*TEXT TO READ*:
○ ○ ○ ○
On Wed, Aug 2, 2017 at 1:18 AM, Russell Bryant <russ...@ovn.org> wrote:

> On Tue, Aug 1, 2017 at 3:26 PM, Han Zhou <zhou...@gmail.com> wrote:
> >
> >
> > On Tue, Aug 1, 2017 at 9:19 AM, Russell Bryant <russ...@ovn.org> wrote:
> >>
> >> Add native support for active-standby HA in ovn-northd by having each
> >> instance attempt to acquire an OVSDB lock.  Only the instance of
> >> ovn-northd that currently holds the lock will make active changes to
> >> the OVN databases.
> >>
> >> Signed-off-by: Russell Bryant <russ...@ovn.org>
> >> ---
> >>  NEWS                        |  1 +
> >>  ovn/northd/ovn-northd.8.xml |  9 +++++++++
> >>  ovn/northd/ovn-northd.c     | 40 ++++++++++++++++++++++++++++++
> +---------
> >>  3 files changed, 41 insertions(+), 9 deletions(-)
> >>
> >> diff --git a/NEWS b/NEWS
> >> index facea0228..f3cdd2443 100644
> >> --- a/NEWS
> >> +++ b/NEWS
> >> @@ -49,6 +49,7 @@ Post-v2.7.0
> >>         one chassis is specified, OVN will manage high availability for
> >> that
> >>         gateway.
> >>       * Add support for ACL logging.
> >> +     * ovn-northd now has native support for active-standby high
> >> availability.
> >>     - Tracing with ofproto/trace now traces through recirculation.
> >>     - OVSDB:
> >>       * New support for role-based access control (see ovsdb-server(1)).
> >> diff --git a/ovn/northd/ovn-northd.8.xml b/ovn/northd/ovn-northd.8.xml
> >> index 1527e8a60..0d85ec0d2 100644
> >> --- a/ovn/northd/ovn-northd.8.xml
> >> +++ b/ovn/northd/ovn-northd.8.xml
> >> @@ -72,6 +72,15 @@
> >>        </dl>
> >>      </p>
> >>
> >> +    <h1>Active-Standby for High Availability</h1>
> >> +    <p>
> >> +      You may run <code>ovn-northd</code> more than once in an OVN
> >> deployment.
> >> +      OVN will automatically ensure that only one of them is active at
> a
> >> time.
○ ○ ○ ○
*PROVIDED RECORDS*:
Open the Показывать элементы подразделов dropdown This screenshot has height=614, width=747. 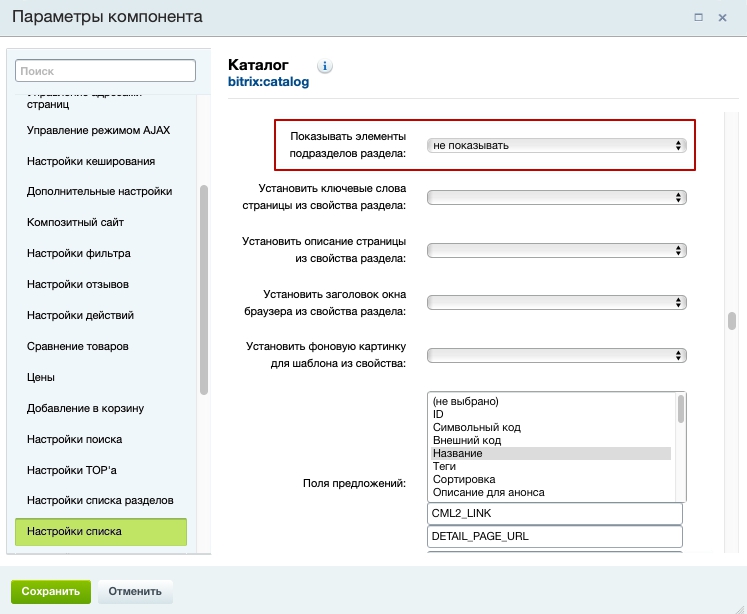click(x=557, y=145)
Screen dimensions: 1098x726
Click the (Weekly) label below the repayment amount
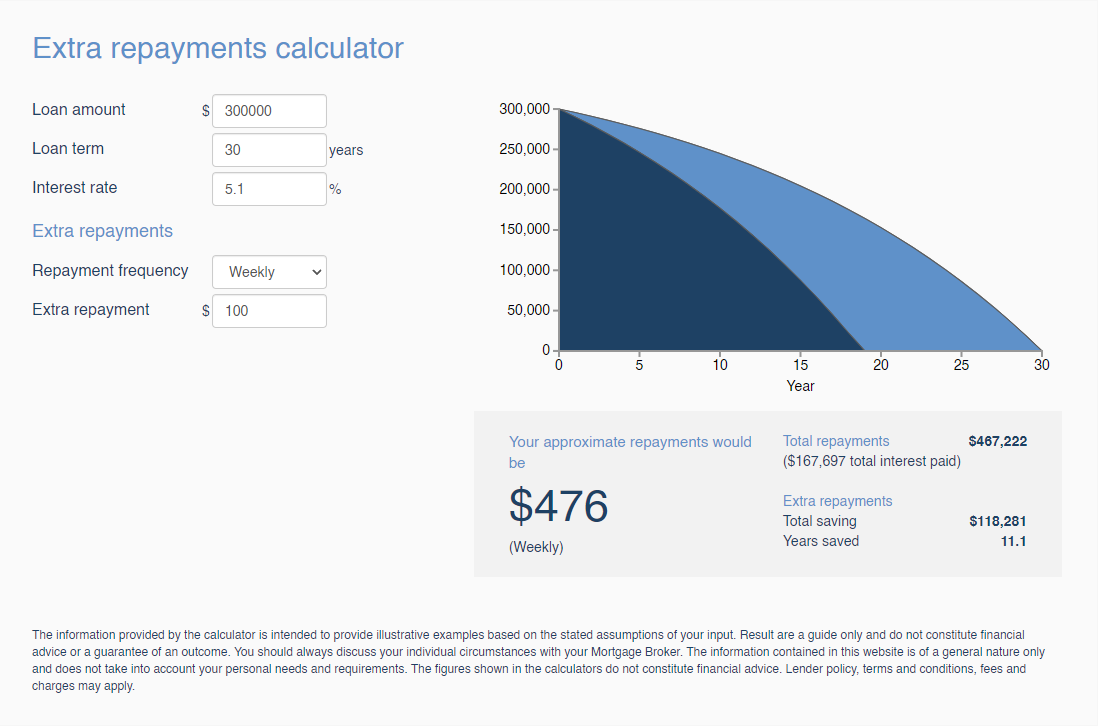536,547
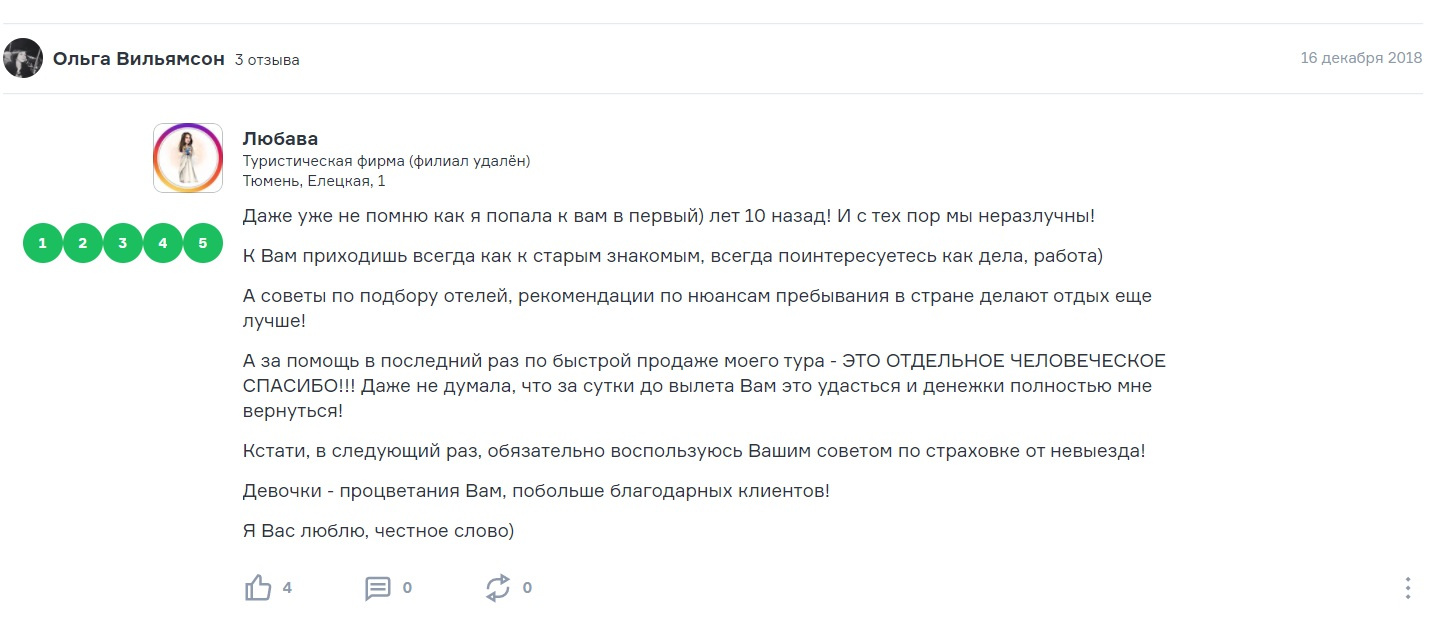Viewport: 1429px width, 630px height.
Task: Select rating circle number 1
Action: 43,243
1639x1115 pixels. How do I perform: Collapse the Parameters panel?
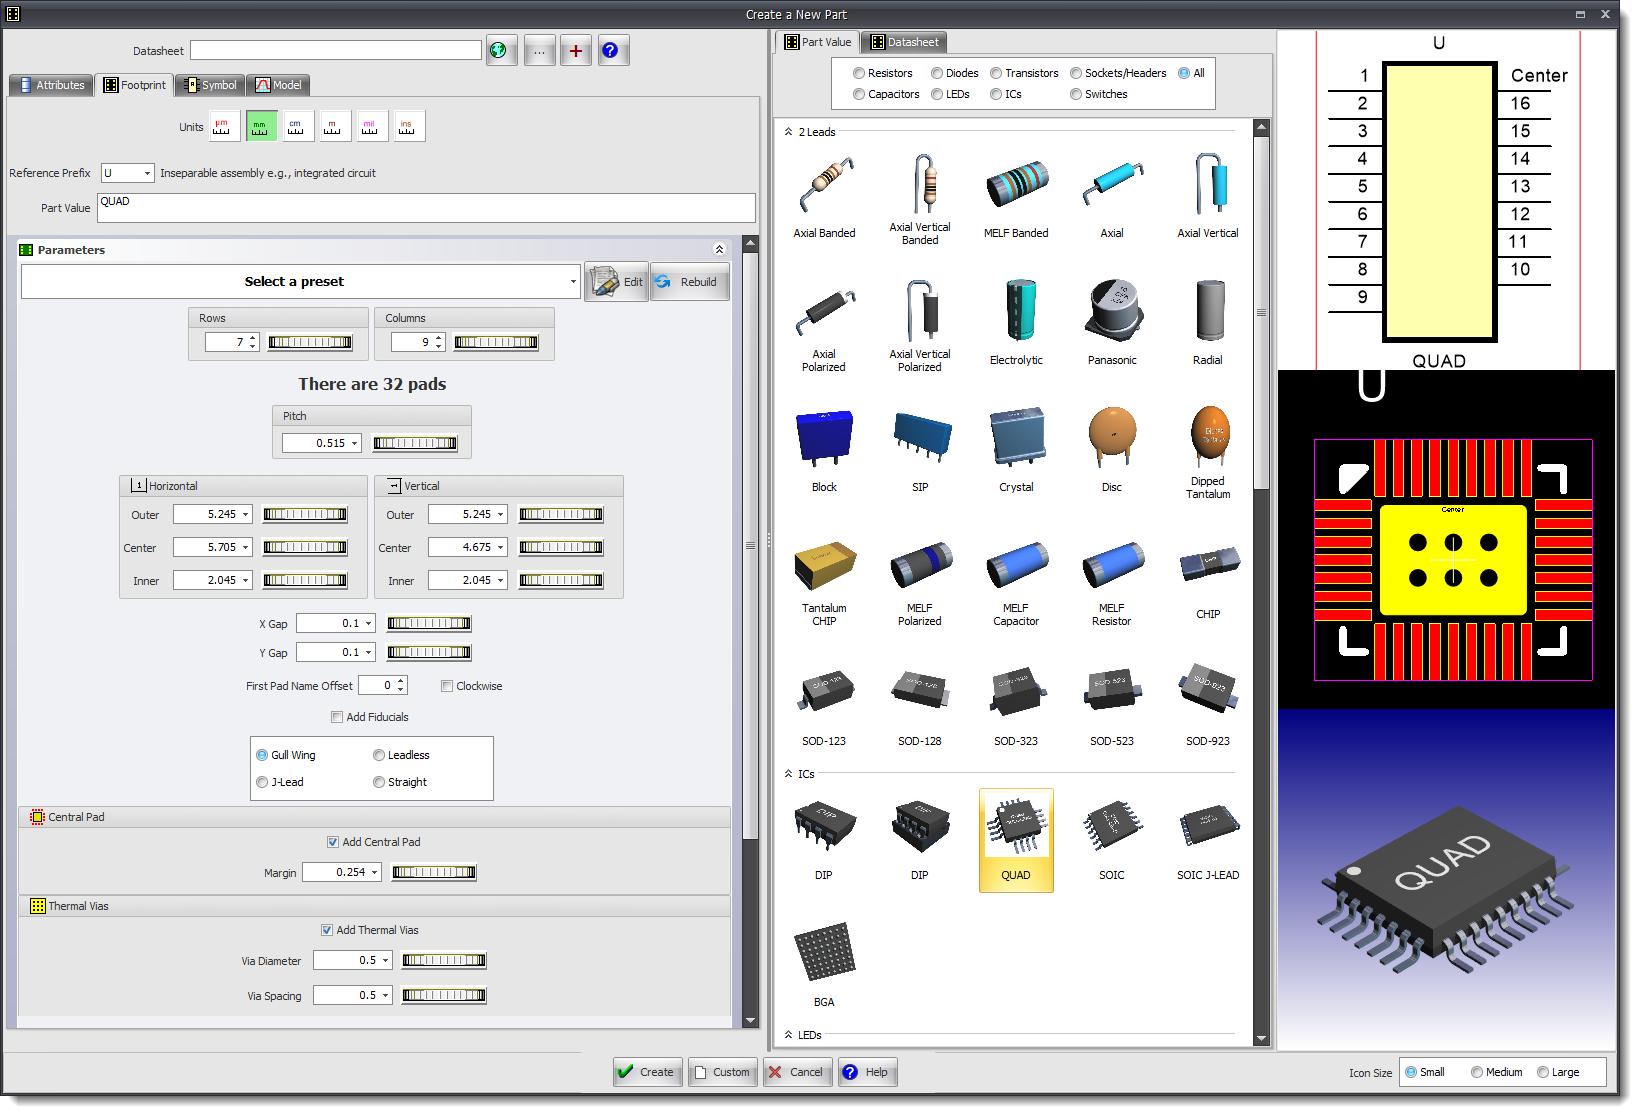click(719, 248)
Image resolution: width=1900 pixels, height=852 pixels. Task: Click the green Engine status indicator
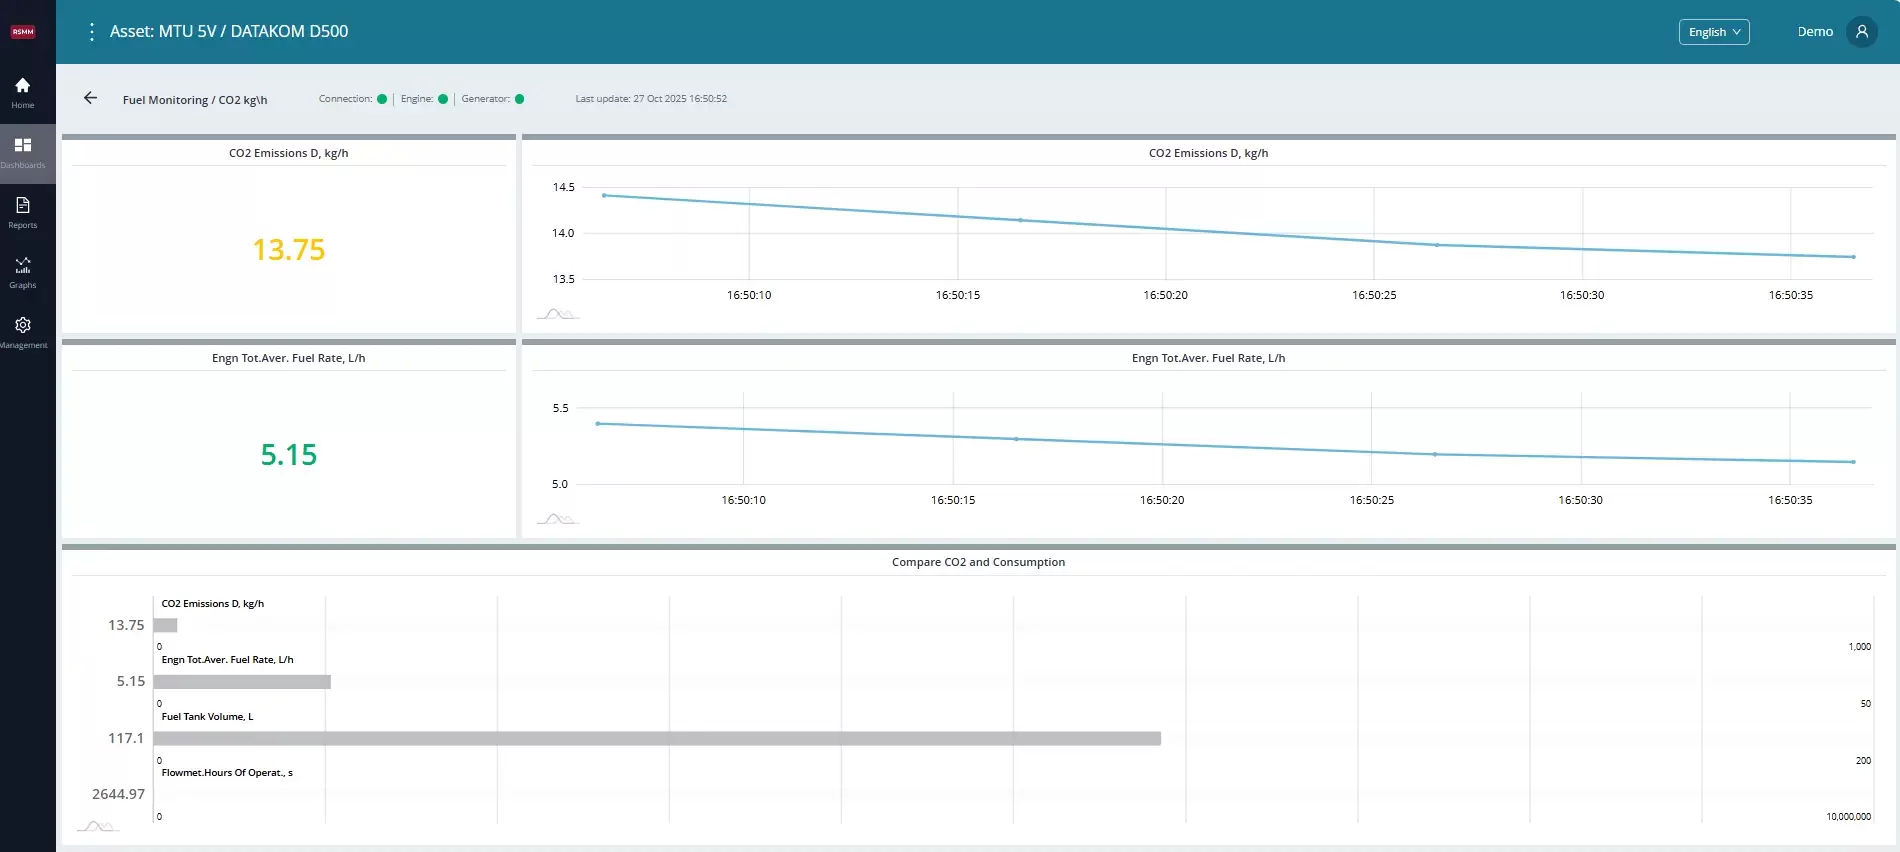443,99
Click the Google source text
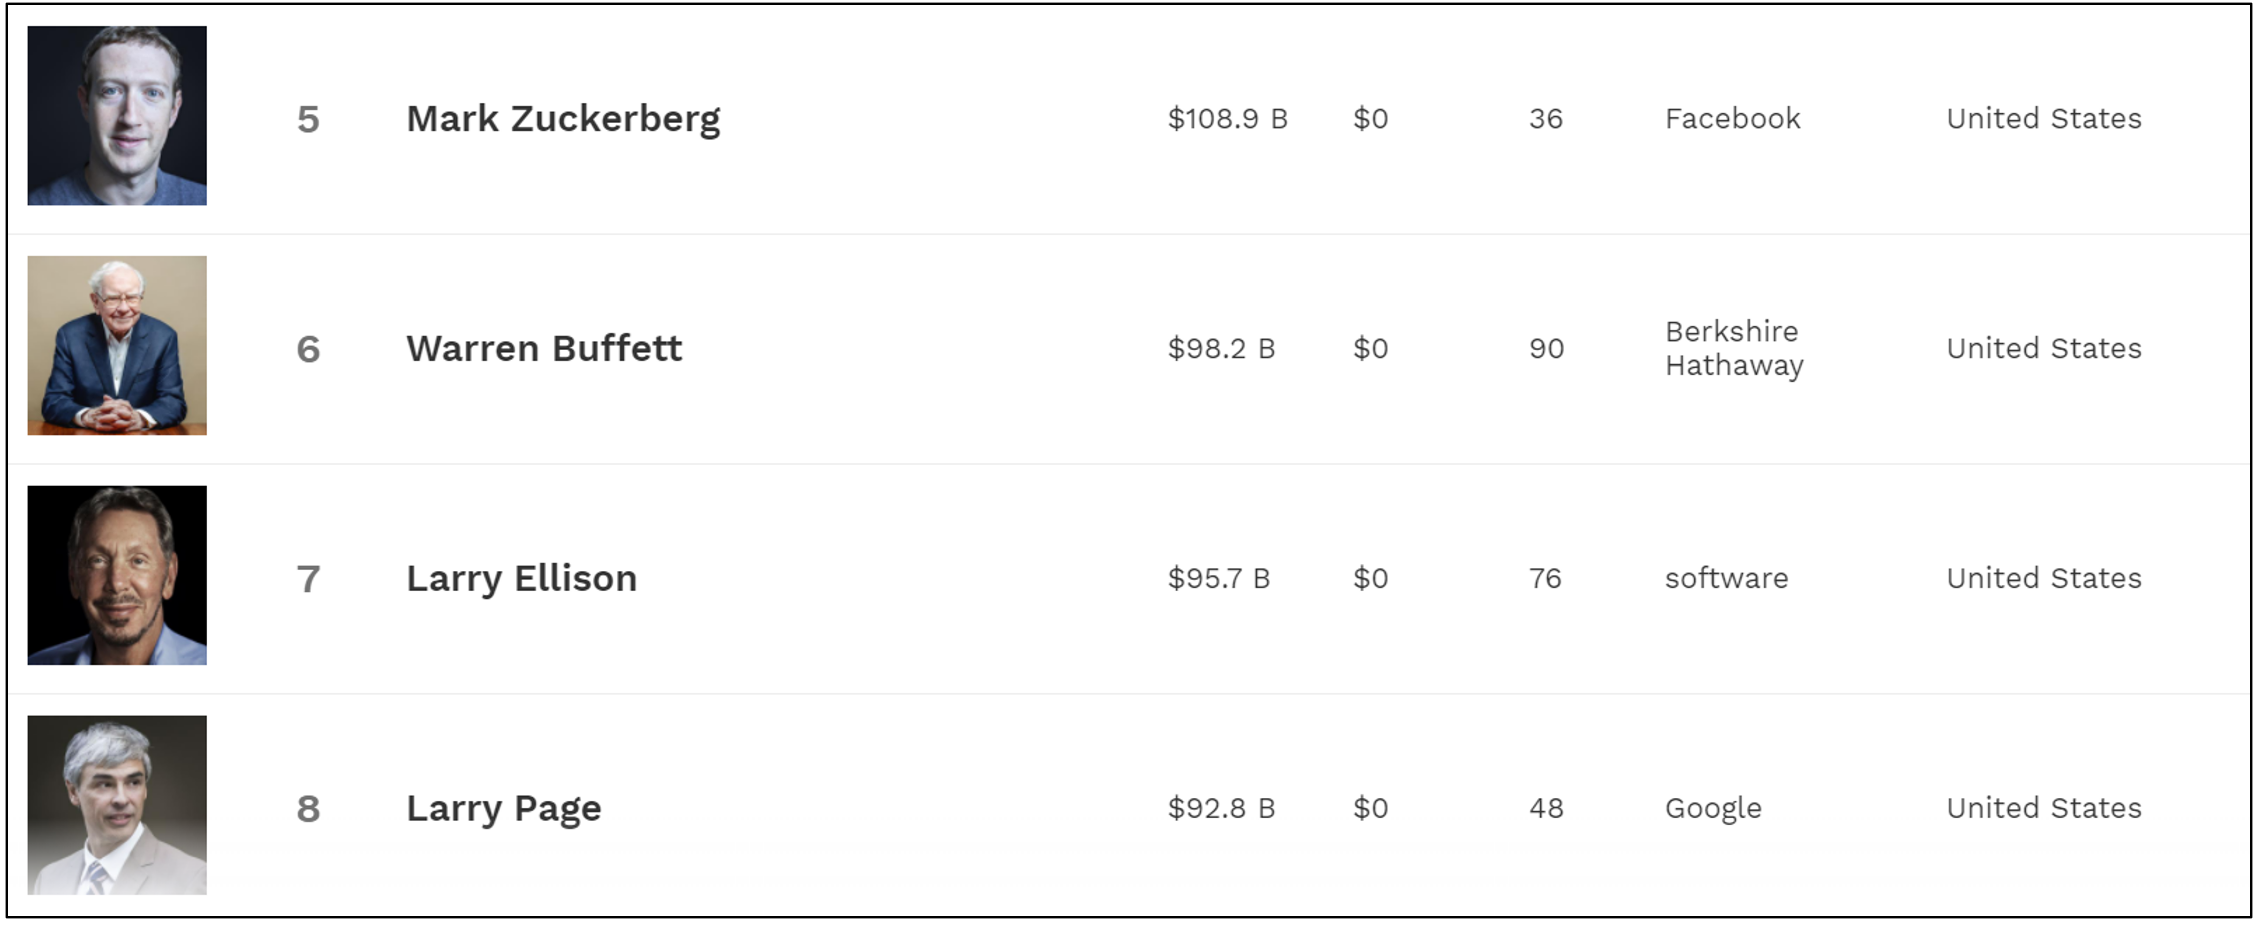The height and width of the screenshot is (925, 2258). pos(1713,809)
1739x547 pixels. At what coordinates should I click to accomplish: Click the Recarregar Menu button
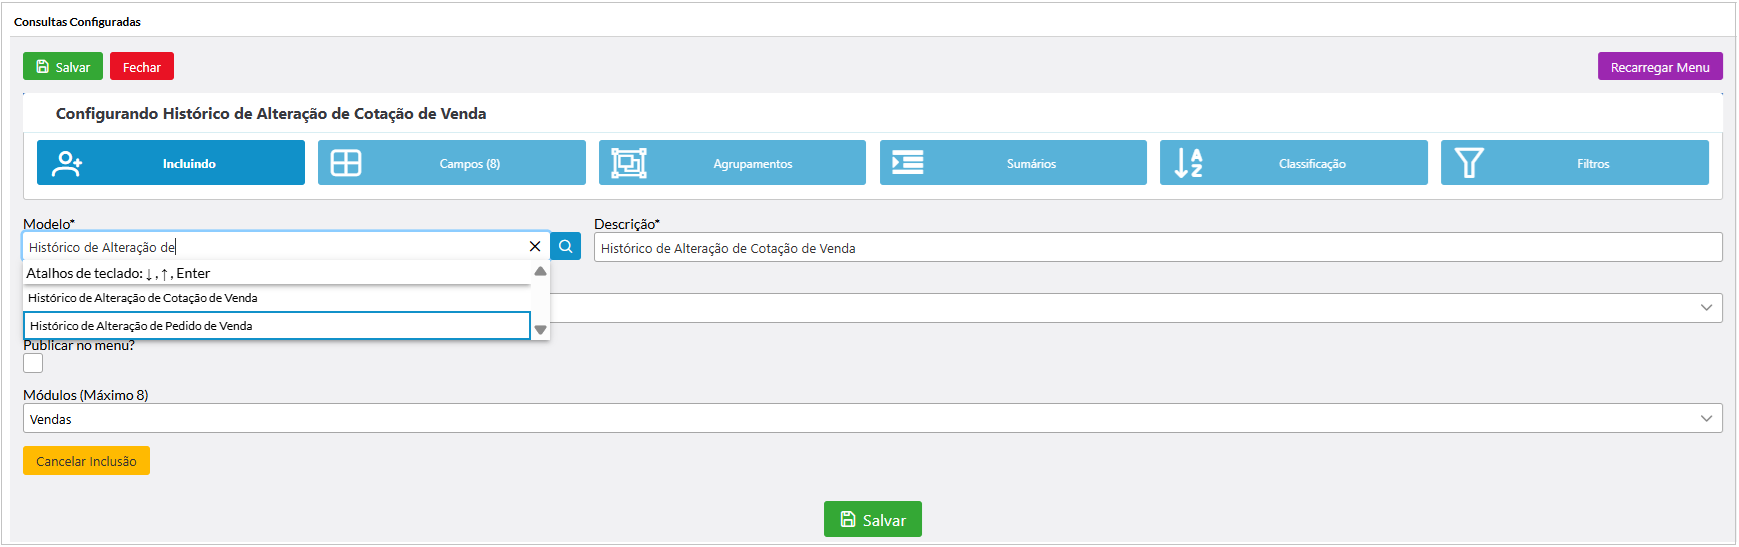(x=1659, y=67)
○ ○ ○ ○
*EXERCISE GOAL*:
For each statement below, answer yes or no depending on whether it agrees with the ovn-northd patch above, and quote the words of the patch that decide it.
1. Only the ovn-northd instance that holds the OVSDB lock makes active changes to the OVN databases.
2. The patch changes four files.
3. OVN lets several ovn-northd instances be active at the same time.

*SOLUTION*:
1. Yes: "that currently holds the lock will make active changes to"
2. No: "3 files changed, 41 insertions(+), 9 deletions(-)"
3. No: "ensure that only one of them is active"